Exercise instructions: Rewrite the listing lines from the one containing "What do you" through the one containing "Looking at the", inclusive, changing "screenshot" to "screen capture" and keeping everything else the same.

Records to process:

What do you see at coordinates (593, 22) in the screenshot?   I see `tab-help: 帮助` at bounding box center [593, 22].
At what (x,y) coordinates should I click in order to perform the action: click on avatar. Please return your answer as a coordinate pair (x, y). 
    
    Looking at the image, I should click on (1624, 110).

* * *

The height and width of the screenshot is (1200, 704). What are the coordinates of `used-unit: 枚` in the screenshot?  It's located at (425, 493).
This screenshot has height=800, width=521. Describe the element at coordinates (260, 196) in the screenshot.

Solution to this problem:
What do you see at coordinates (593, 22) in the screen capture?   I see `tab-help: 帮助` at bounding box center [593, 22].
At what (x,y) coordinates should I click in order to perform the action: click on avatar. Please return your answer as a coordinate pair (x, y). 
    
    Looking at the image, I should click on (1624, 110).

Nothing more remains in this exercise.